A season of giving
Many families teach children the importance of charitable giving, especially around the holiday season, but how many adults would encourage their teenagers to immerse themselves directly in the lives of those they’re benefiting? Abbot Giles is one adult who would, and does.

In a unique school-sponsored program, every year dozens of adolescent Jersey boys turn into Santa’s helpers while living among the poorest people in Appalachia. Santa in this case is the program’s founder, Giles Hayes, O.S.B., head of St. Mary’s Abbey. The Benedictine abbey conducts and shares a campus with Delbarton School, a Catholic boys’ prep school in Morris Township.

While serving as Delbarton’s headmaster in 1980, Abbot Giles began what was a radically new type of community service program, one that has proved popular to the point of expansion overseas.

How did the Appalachia project get started?
The Benedictines have always believed in social justice, compassion and community service, and the school has a tradition of it. Partly as a result of an anti-Semitic incident in the community involving young people, in 1980 the faculty formed a social justice committee. We circulated an anonymous school survey about students’ social values. Results showed that students knew about Judeo-Christian moral values, about sources of racism and ethnic prejudice but very little about poverty and its causes. They generally believed the poor are responsible for their own misery.

This wasn’t too surprising, actually, because at that time, before our expanded scholarship program, most of the students came from privileged families.

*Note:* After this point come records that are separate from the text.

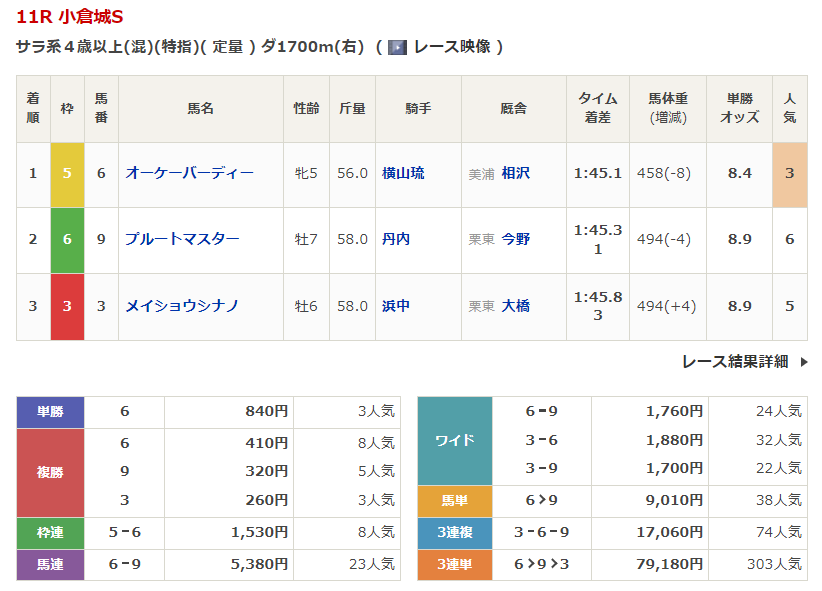Screen dimensions: 822x591
Task: Open horse オーケーバーディー profile
Action: tap(189, 173)
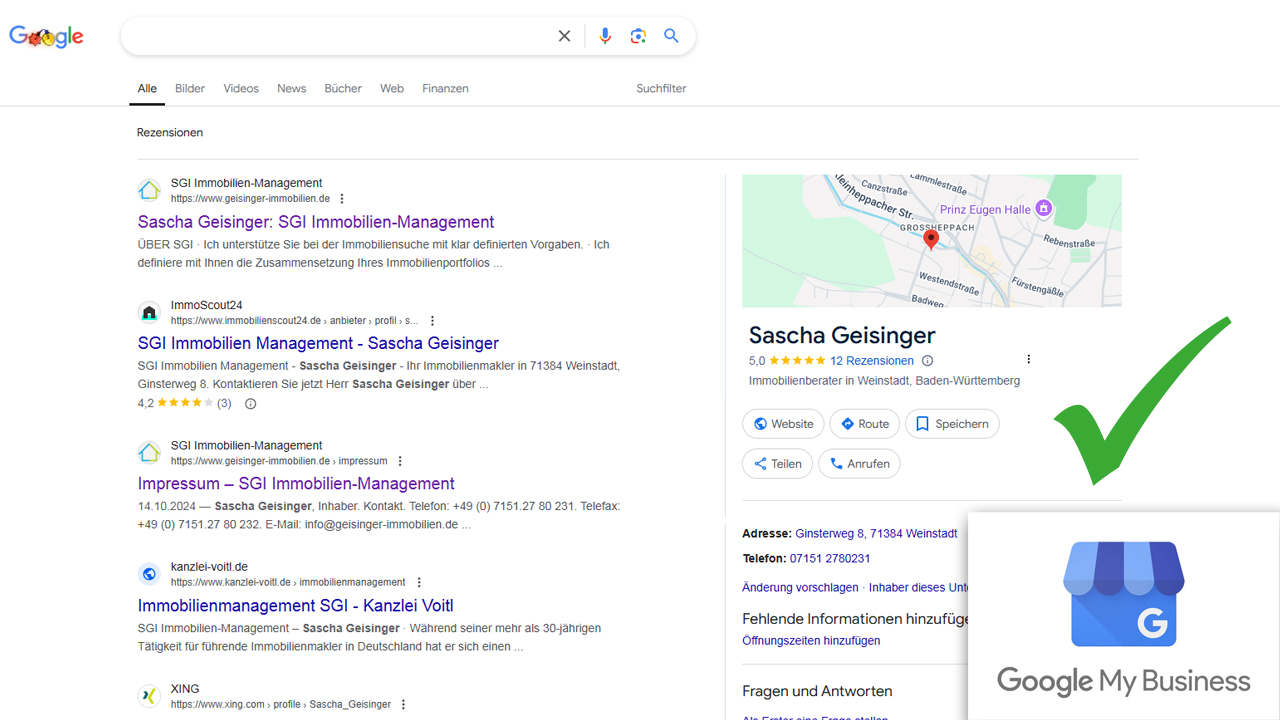Clear the search box with X icon
The image size is (1280, 720).
point(564,36)
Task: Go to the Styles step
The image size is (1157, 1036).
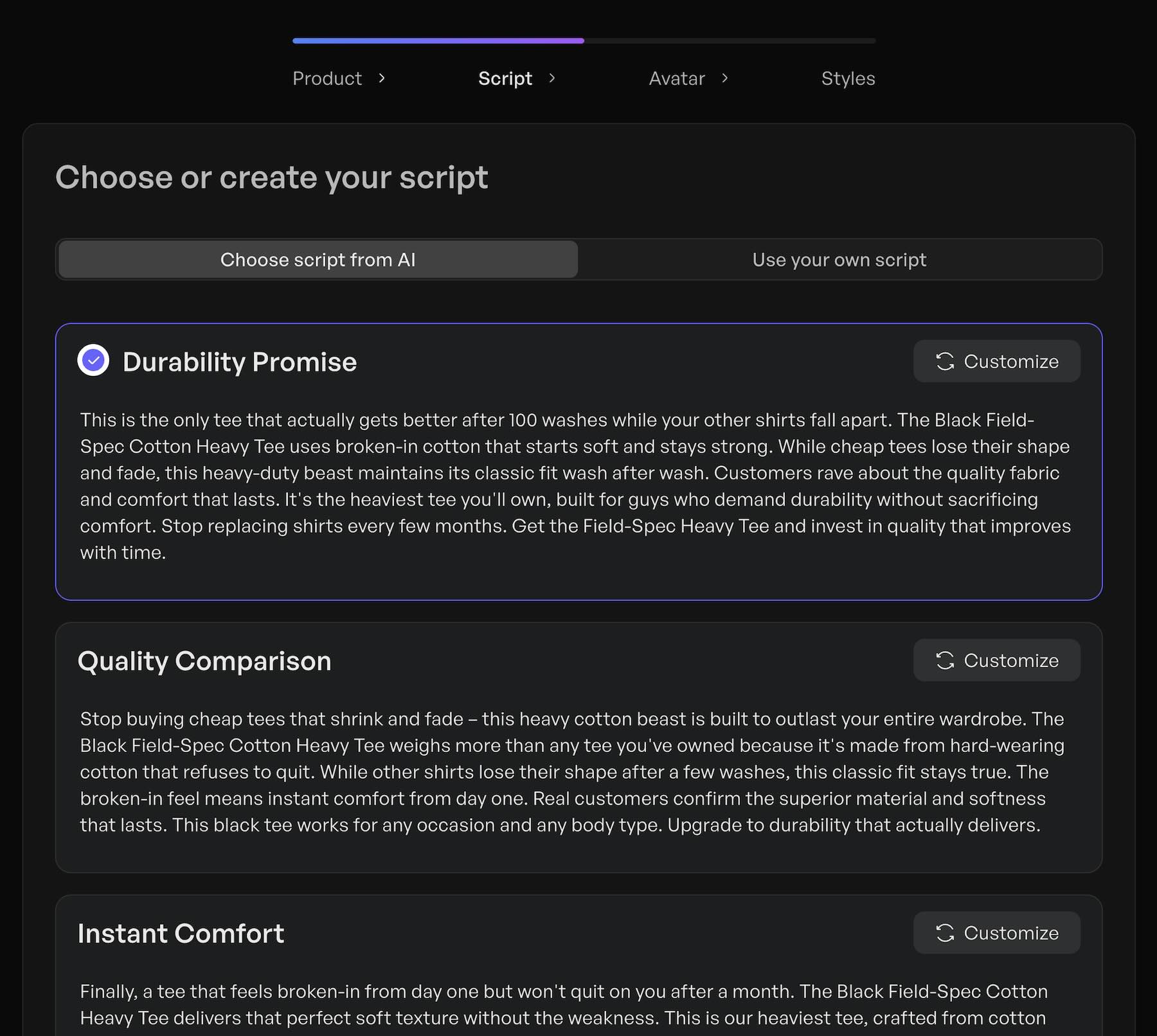Action: (x=848, y=78)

So our challenge was this: How to help the students become more sensitive to those who weren’t like them, especially the poor.

I had help from an unexpected source: my sister. She’s a big-shot nun, Sister Mary Florence Giles. She was a college professor and a member of the U.S. Conference of Bishops’ committee studying ways to improve social justice education in Catholic institutions. She told me they learned that students benefit greatly from long-term, hands-on experience with those not like themselves. It fosters an emotional connection and a sense of responsibility.

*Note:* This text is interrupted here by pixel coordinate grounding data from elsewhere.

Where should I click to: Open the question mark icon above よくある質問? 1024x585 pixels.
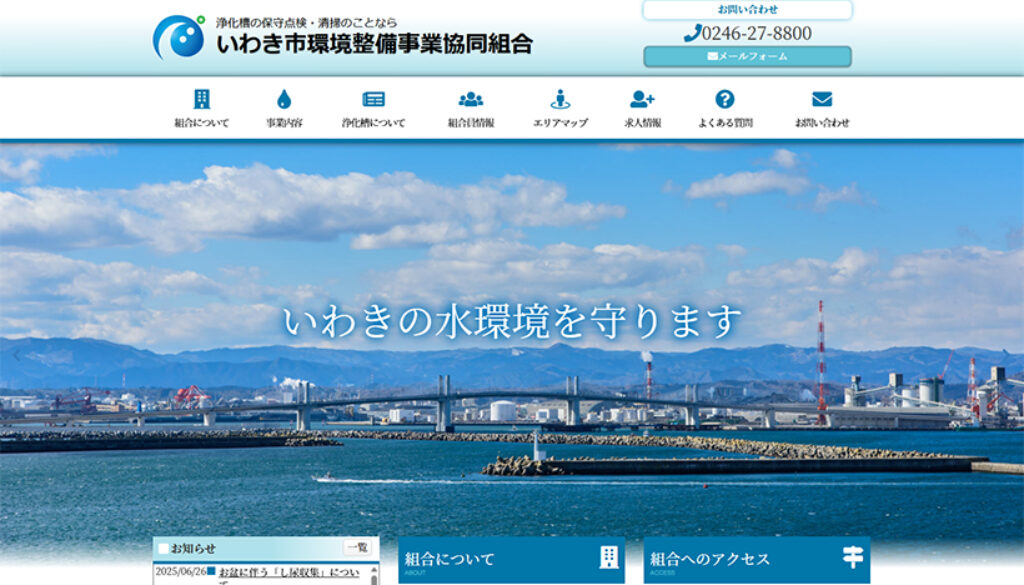pos(722,97)
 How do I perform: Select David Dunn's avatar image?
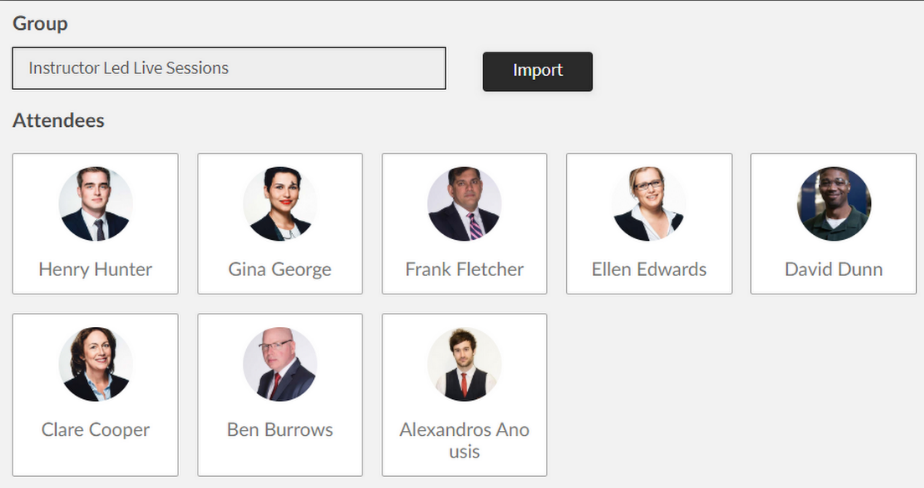click(833, 204)
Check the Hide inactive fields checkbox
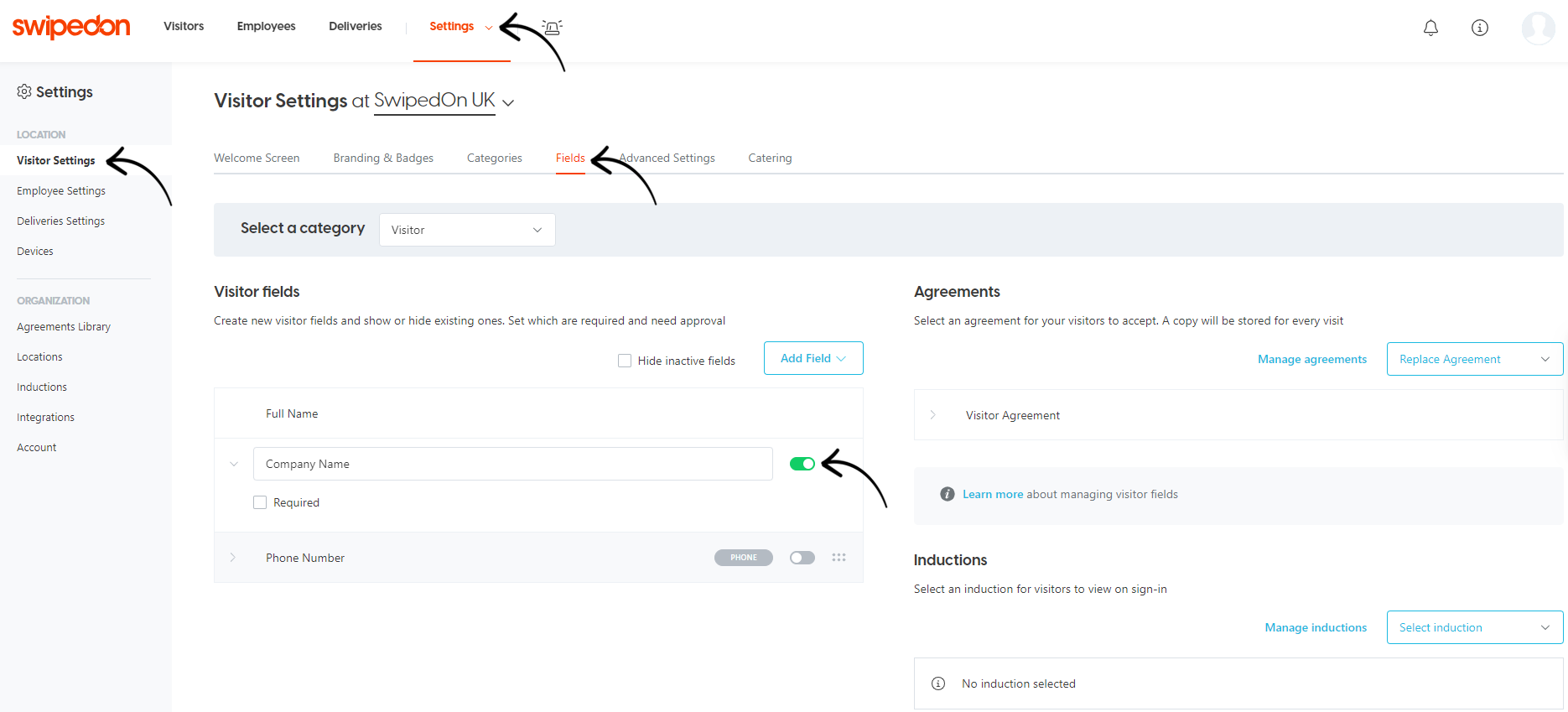 pos(625,361)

Another colleague at Notre Dame had founded the Urban Plunge, in which students live for a week in inner city slums and do the type of work which gives them close personal contact with poor people, so they can come to know and love them. We adopted the idea. It was kind of radical back then, but it’s common in social justice education now.

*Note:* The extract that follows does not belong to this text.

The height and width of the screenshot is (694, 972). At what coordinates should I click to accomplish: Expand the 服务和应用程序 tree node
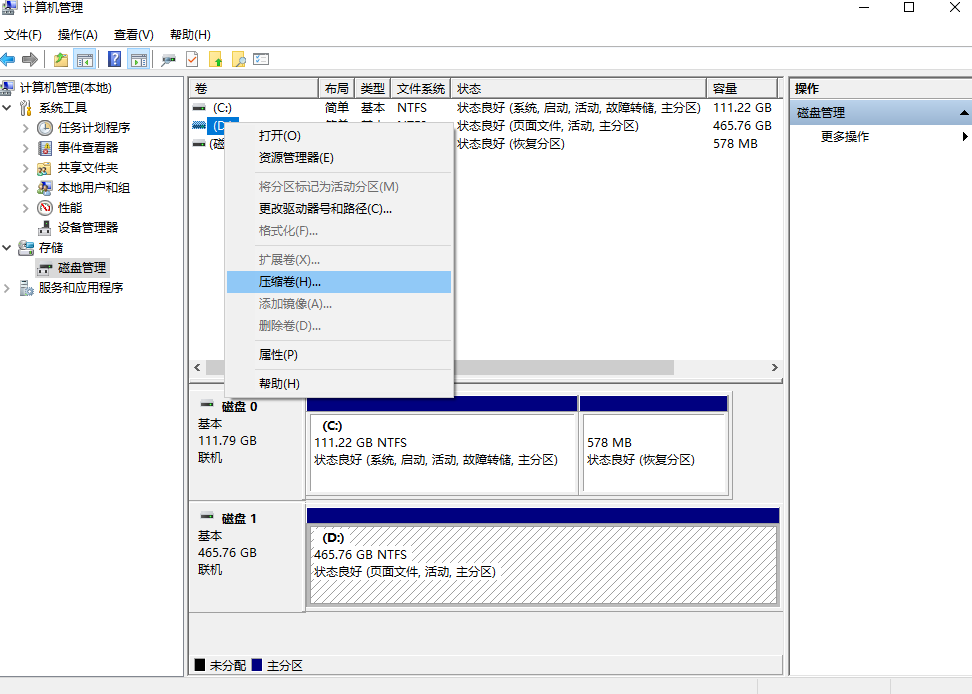coord(6,287)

Please tell us how the Delbarton Appalachia program works.
Each year members of the junior class have a chance to sign up to spend a week before Christmas, and another week in the spring in Magoffin County, in the hills of eastern Kentucky. This year we have about 57 students onboard. Magoffin is one of the very poorest areas in the country, where 60 percent of the people are illiterate. Many live in broken-down shacks in little valleys called “hollers,” in conditions that people here in suburbia can’t imagine. Those who go to school tend to drop out early. They have no jobs, no education, poor nutrition and low self-esteem. It’s a depressed area in every sense. A group of adult volunteers goes along with us, parents of students or former students. Also driving down are seven 18-wheeler trucks loaded with food, clothing, household goods, sports equipment and toys.